### [Document]
>>
In summary, the amalgamation of diffusion models and Transformers efficiently extracts local features and obtains comprehensive information while processing image data. This combined approach holds potential advantages in tasks such as image recognition, segmentation, and generation.

Inspired by the diffusion processes used in image processing and computer vision tasks to simulate the spread of information between image pixels or feature points, thereby enhancing feature representation and information fusion, we propose a novel point cloud registration algorithm utilizing a diffusion Transformer to address the challenges of complexity and diversity in digital modeling of cultural heritage artifacts. Compared to traditional methods, the diffusion Transformer captures the subtle structures and global features of artifacts more effectively by simulating the diffusion process of features between point cloud nodes, significantly improving the accuracy and robustness of registration.


Similar to the structures of D3Feat [21] and Predator [23], our method adopts a hierarchical structure as a whole, and the specific process is illustrated in Fig. 1. The overall workflow can be summarized as follows:

Shared and Encoded Point Clouds: Initially, we apply the KPConv method to share and encode the two input point clouds of the cultural heritage artifacts. This process generates fewer hyperpoint sets and their corresponding features, enhancing the efficiency and accuracy of data processing.
<<
According to the point cloud registration excerpt, which method is initially applied to share and encode the two input point clouds? These rows are drawn from a separate source.

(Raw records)
>>
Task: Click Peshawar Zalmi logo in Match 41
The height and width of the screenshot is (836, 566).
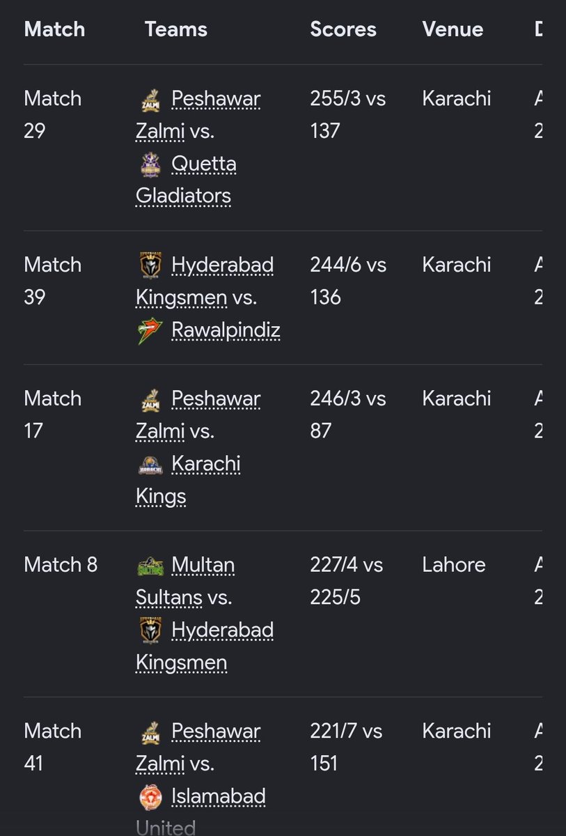Action: pos(150,732)
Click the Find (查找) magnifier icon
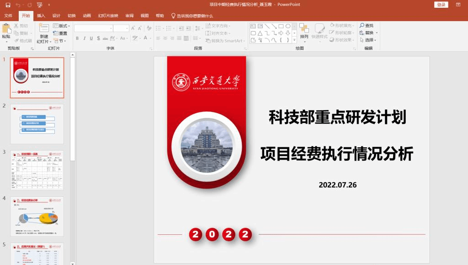The width and height of the screenshot is (468, 265). [x=362, y=26]
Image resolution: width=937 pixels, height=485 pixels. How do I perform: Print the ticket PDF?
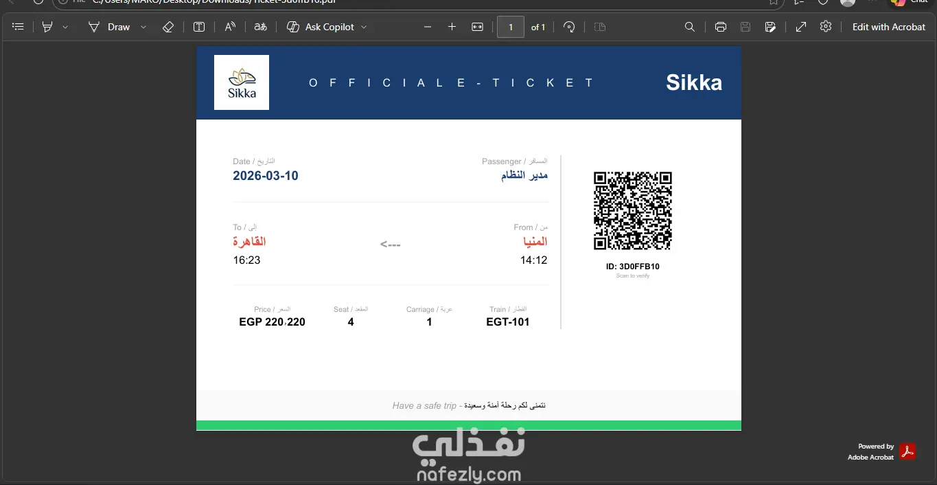point(721,27)
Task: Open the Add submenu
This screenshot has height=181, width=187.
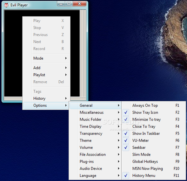Action: (46, 68)
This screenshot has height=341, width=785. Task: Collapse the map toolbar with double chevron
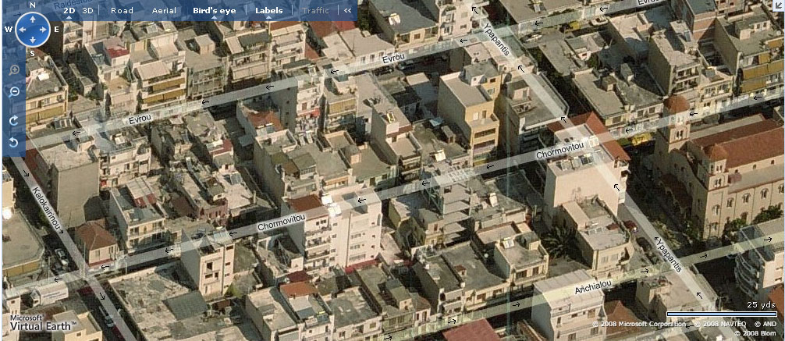(347, 11)
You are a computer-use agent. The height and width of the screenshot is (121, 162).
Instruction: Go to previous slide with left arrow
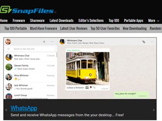point(6,110)
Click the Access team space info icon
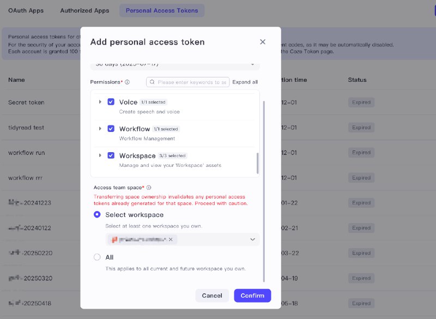Screen dimensions: 436x319 (149, 188)
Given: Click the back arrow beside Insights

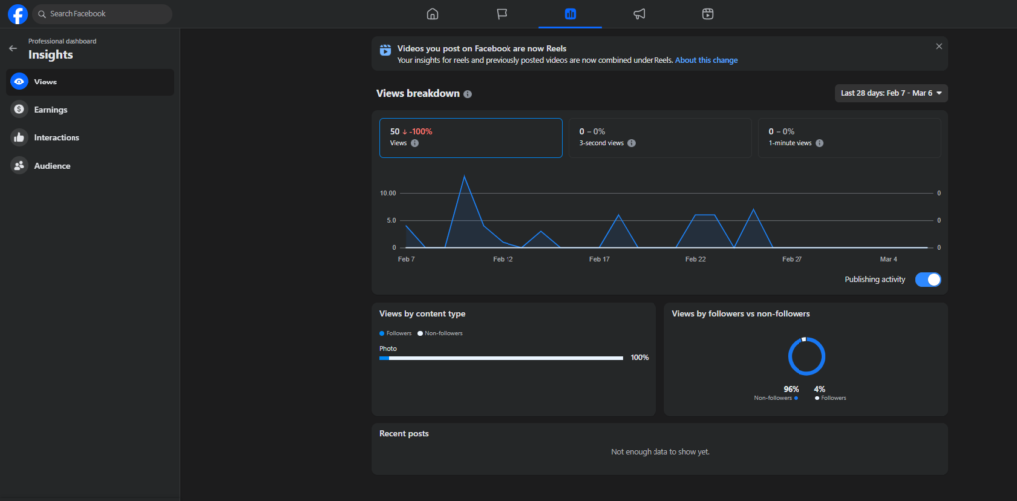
<<
### [Worked solution]
The KPConv method.